Ewwwwwwwwwwww. Also a very convincing argument. 8D

Cadavers and Childbirth
Semmelweis noticed that at the doctor-staffed clinic, about 10% of the women died of something called childbed fever. In contrast, at the midwife-staffed clinic, about 4% of the women died of childbed fever (also called puerperal fever).

This didn’t make sense to Semmelweis. The higher death rate at the doctors’ clinic troubled him for years – until he realized that the doctors moved freely between the autopsy room and the delivery ward. (Yes, you read that correctly: they sliced open corpses, then went straight on to deliver babies without washing their hands in between!)

... And you thought the family toothbrush was bad. *grins*

The Great Stink
All through the history of the River Thames, Londoners dumped their garbage into it: food scraps, human waste, anything they didn’t want to deal with… it all went into the river. It’s a big river, though, and this was basically okay. They also used it as a source of water for cooking and bathing. Again, it was mostly tolerable. And then came the 1840s, and the invention of the flush toilet. Guess where they all flushed into? That’s right. Straight. Into. The Thames.

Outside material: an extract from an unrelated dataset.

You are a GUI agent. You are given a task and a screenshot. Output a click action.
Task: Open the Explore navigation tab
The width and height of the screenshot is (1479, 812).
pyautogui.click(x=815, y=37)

This is all horrifying in a fascinating way, y/y???!! *inner history geek is happy*

Victorians and Opium
Laudanum, however, was a liquid tincture of opium widely prescribed by doctors for pains, for anxiety, as a sleeping aid, and other general ailments for which a little light sedative might be helpful. It was unregulated in Victorian England. It was a major ingredient in lots of over-the-counter medicines, and few households were without their little bottle of laudanum.

I really liked how she debunked the whole opium dens and the exotic east connotations opium has here. =D

Victorians and the Corset
Little-known truth: men sometimes wore corsets, too. It’s true, it’s true! Prince Albert, Queen Victoria’s husband, was admired for his great posture and splendid tailoring. Turns out that he had help with his posture. And he certainly wasn’t alone.

CORSETS FOR EVERYONE. lawl

Do go check out these epic guest posts. 8D Also, I promise a review for The Agency: A Spy in the House sometime this week. 8D

5 comments:

Jenny said...

I know the cadavers thing is much yuckier, but the toothbrush thing squiffs me out more. I am soooo particular about brushing my teeth. Ew, ew, ew. I am glad I live now.

MissA said...

I so agree! I was literally just thinking about this because now it's over =/ I'm with you on the interviews, I think people need to Google and make sure the author has not already ben asked 'what's your inspiration/where do you get your ideas'. I love that question but after reading the same anser 5x, I'm annoyed nad I'm sure the author is too (just too polite to say so).

Anyhoo, Y.S. Lee completely raised the bar on blog tours. Her posts were fantastic! The history nerd in me read and commented on almost all of these. I learned so much and I want the SEQUEL NOW! And the SE Asia novel!! lol. Seriously I decided I had to read the novel once Doret told me that POC in Victorian England played a role in this novel. We existed back then? haha.

Furthermore, I'm now determined to read Middlemarch and anything else by Geroge Eliot. We start Brit Lit next year, and Ms. Lee's posts made me excited for it (I was previously dreading it).

I'm with Jenny, the one family toothbrush is just 100x grosser to me!

Whee looong comment but overall: Spy in the House=awesomeness and I can't wait for your review. I'm not sure any blog tour posts will be able to compare (certainly not historical fiction ones because they are a rarity. I want to see more like these).

BTW I LOVED Laurence Yep's ballet stories as a kid. I never read his Golden Mountain Chronicles except Dragonwings and I ended up not loving that one. So I stuck to the ballet. I do intend on giving them another go though. Read Ribbons!

Jodie said...

I love the idea of letting an author talk about their specialist subject (I mean they spent long enough researching it and it can't all make it into the book). This was a super cool tour, with lots of lesser known fascinating content.

Emidy @ Une Parole said...

Hello, I'm here from the saturday network! I like your blog - it's cute!

Emidy
from Une Parole

Simply Stacie said...

Stopping by from the Saturday Network. I am now a follower!